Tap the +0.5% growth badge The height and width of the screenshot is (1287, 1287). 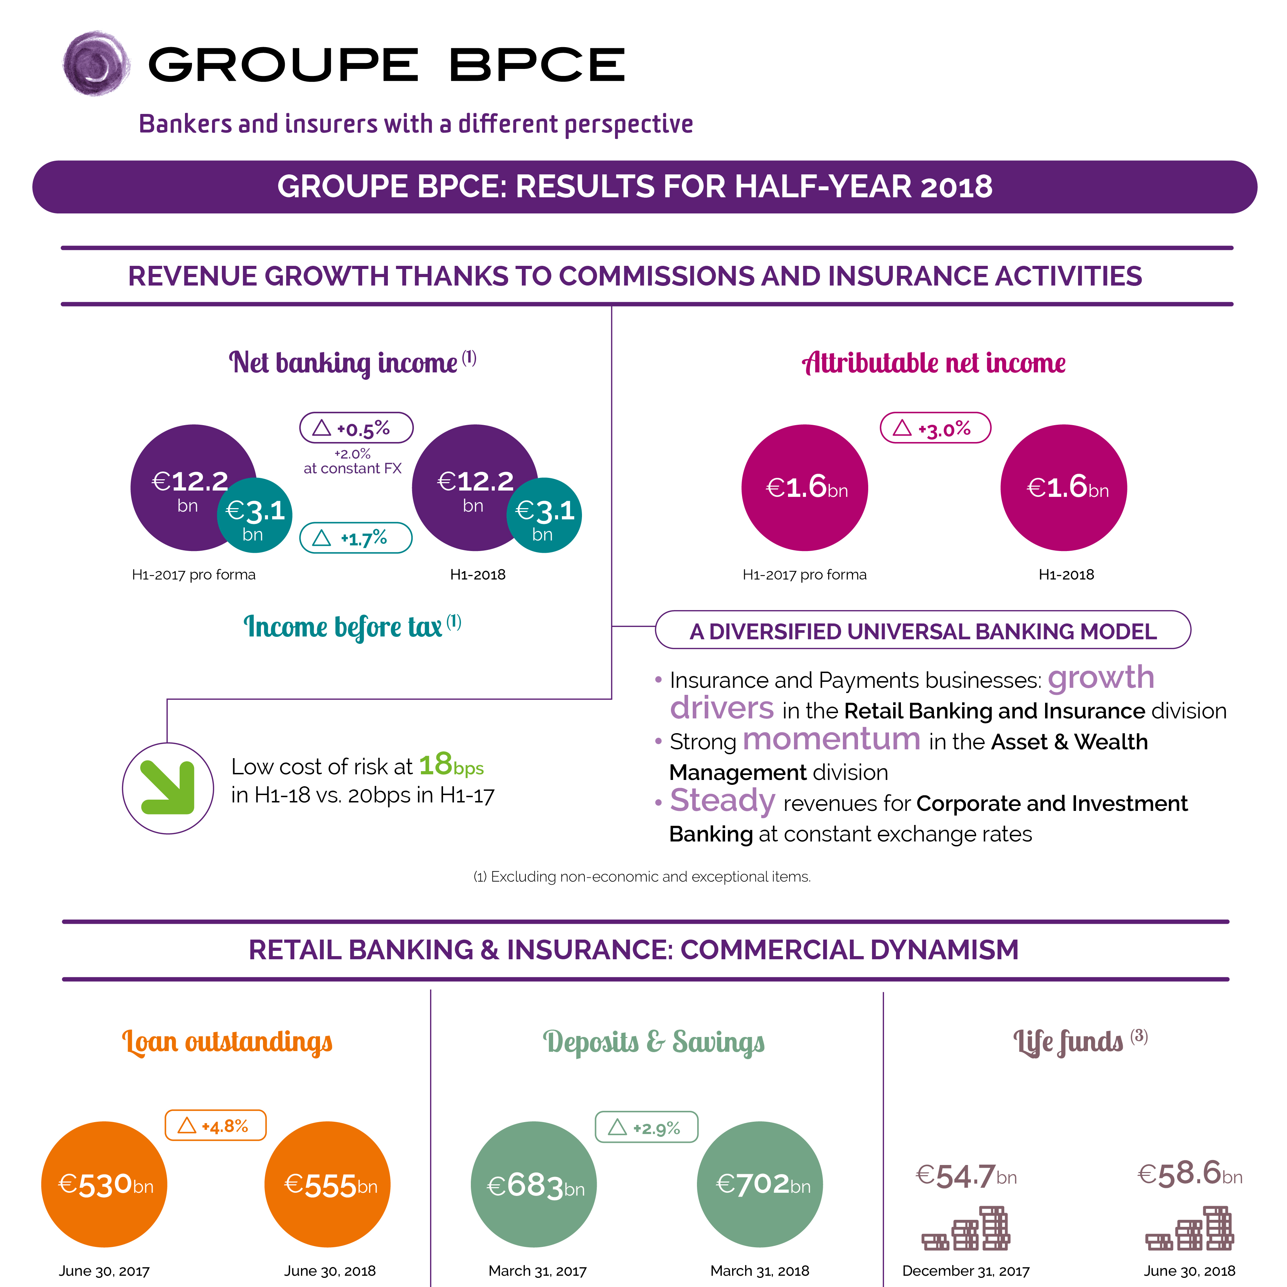tap(357, 428)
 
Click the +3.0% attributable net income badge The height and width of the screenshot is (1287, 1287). tap(935, 428)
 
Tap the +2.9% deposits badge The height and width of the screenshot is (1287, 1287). tap(646, 1127)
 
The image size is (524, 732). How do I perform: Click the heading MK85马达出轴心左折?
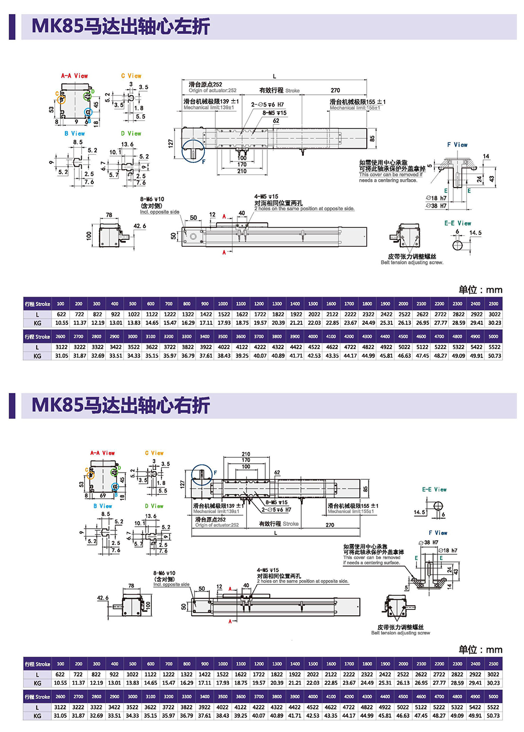point(121,27)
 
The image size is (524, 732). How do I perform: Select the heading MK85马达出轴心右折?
point(121,406)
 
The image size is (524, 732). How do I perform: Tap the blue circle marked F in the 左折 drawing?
point(193,152)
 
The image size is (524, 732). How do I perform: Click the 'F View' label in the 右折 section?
point(438,533)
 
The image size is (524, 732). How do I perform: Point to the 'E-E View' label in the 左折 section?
point(457,223)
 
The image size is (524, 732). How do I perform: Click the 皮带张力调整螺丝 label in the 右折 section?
point(400,627)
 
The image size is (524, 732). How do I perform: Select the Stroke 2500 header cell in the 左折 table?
point(493,304)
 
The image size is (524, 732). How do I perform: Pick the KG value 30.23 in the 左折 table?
point(494,323)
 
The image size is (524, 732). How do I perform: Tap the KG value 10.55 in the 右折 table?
point(61,683)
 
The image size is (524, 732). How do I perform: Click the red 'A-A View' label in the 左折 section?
point(74,76)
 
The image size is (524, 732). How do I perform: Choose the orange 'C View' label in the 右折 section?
point(154,453)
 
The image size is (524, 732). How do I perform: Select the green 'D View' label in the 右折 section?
point(154,506)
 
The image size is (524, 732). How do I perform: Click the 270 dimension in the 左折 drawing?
point(335,90)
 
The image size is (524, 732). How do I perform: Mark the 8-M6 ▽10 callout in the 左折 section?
point(152,200)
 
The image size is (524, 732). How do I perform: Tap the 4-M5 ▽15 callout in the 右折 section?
point(268,570)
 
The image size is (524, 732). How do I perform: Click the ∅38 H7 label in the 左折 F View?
point(436,206)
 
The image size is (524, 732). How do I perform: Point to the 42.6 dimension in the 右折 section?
point(103,598)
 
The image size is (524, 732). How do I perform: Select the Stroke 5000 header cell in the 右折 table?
point(493,697)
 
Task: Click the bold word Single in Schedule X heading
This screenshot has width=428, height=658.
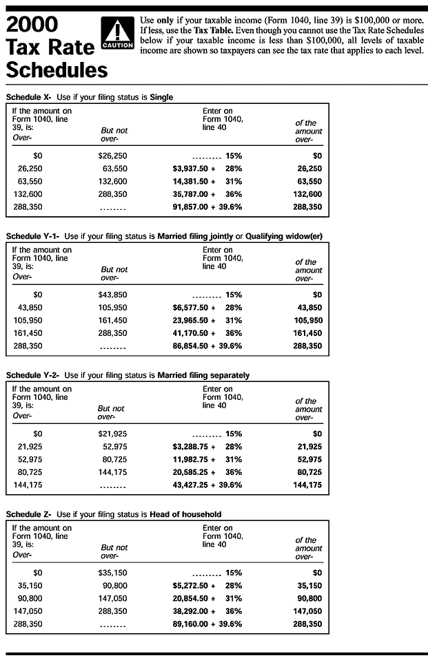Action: click(161, 98)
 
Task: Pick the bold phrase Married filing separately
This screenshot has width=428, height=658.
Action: click(203, 375)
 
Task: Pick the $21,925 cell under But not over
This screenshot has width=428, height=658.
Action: click(112, 434)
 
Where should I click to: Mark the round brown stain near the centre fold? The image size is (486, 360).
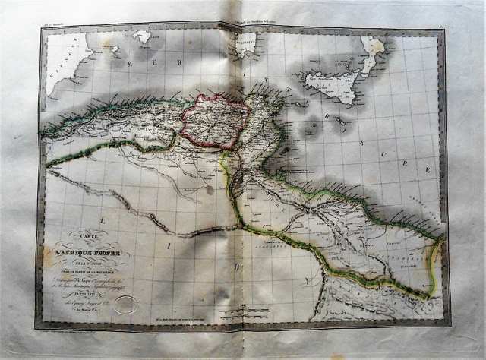(210, 191)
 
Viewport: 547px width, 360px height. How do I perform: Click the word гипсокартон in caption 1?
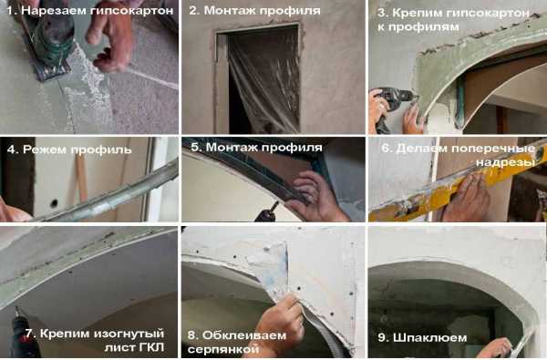(131, 11)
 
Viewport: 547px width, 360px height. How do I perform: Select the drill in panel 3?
(391, 105)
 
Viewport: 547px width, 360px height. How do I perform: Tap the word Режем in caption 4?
(45, 149)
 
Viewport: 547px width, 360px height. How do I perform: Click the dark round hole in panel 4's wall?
(54, 202)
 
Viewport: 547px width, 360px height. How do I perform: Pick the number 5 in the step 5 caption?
(195, 147)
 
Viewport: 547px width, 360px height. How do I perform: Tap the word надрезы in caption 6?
(505, 162)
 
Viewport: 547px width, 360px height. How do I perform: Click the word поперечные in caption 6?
(493, 149)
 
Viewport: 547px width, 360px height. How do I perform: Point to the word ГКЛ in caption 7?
(150, 347)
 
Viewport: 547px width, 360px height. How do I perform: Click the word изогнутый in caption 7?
(129, 334)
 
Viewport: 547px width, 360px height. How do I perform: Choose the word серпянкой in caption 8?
(223, 349)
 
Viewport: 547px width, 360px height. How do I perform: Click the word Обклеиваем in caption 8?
(244, 335)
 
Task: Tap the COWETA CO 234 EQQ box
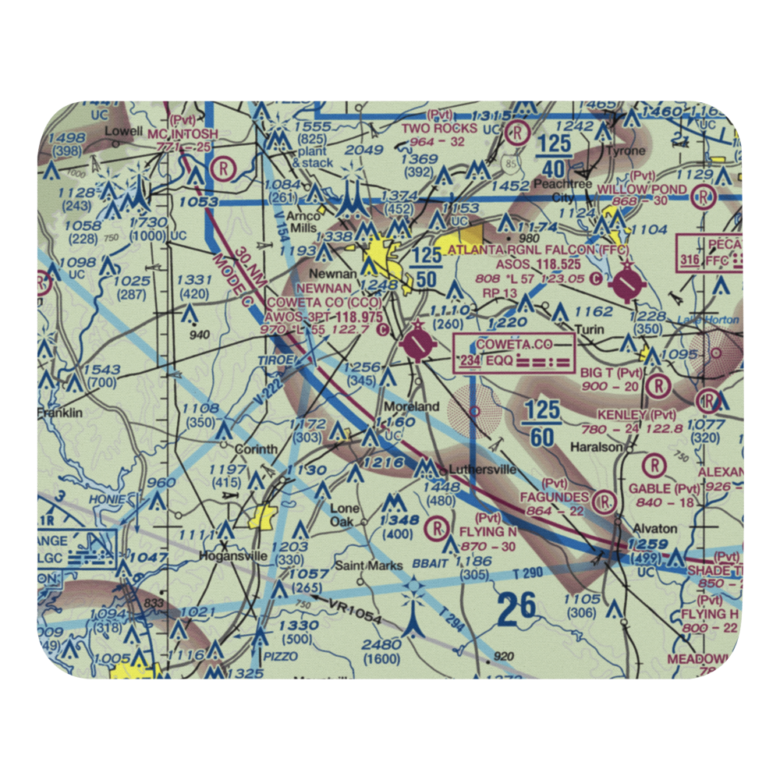tap(515, 352)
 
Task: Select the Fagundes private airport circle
tap(604, 500)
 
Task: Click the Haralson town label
tap(595, 447)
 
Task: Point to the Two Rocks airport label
tap(439, 128)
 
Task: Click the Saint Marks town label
tap(369, 566)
= = = = = = =
Task
Copy out the material above word for word, starting at the line that contains "green 'D View' label in the 右折 section?" and ending at the line that contains "point(152,200)", with both of those lines included.

Exercise answer
The image size is (524, 732). How do I perform: Select the green 'D View' label in the 右折 section?
point(154,506)
 
The image size is (524, 732). How do I perform: Click the 270 dimension in the 左折 drawing?
point(335,90)
 
The image size is (524, 732). How do I perform: Mark the 8-M6 ▽10 callout in the 左折 section?
point(152,200)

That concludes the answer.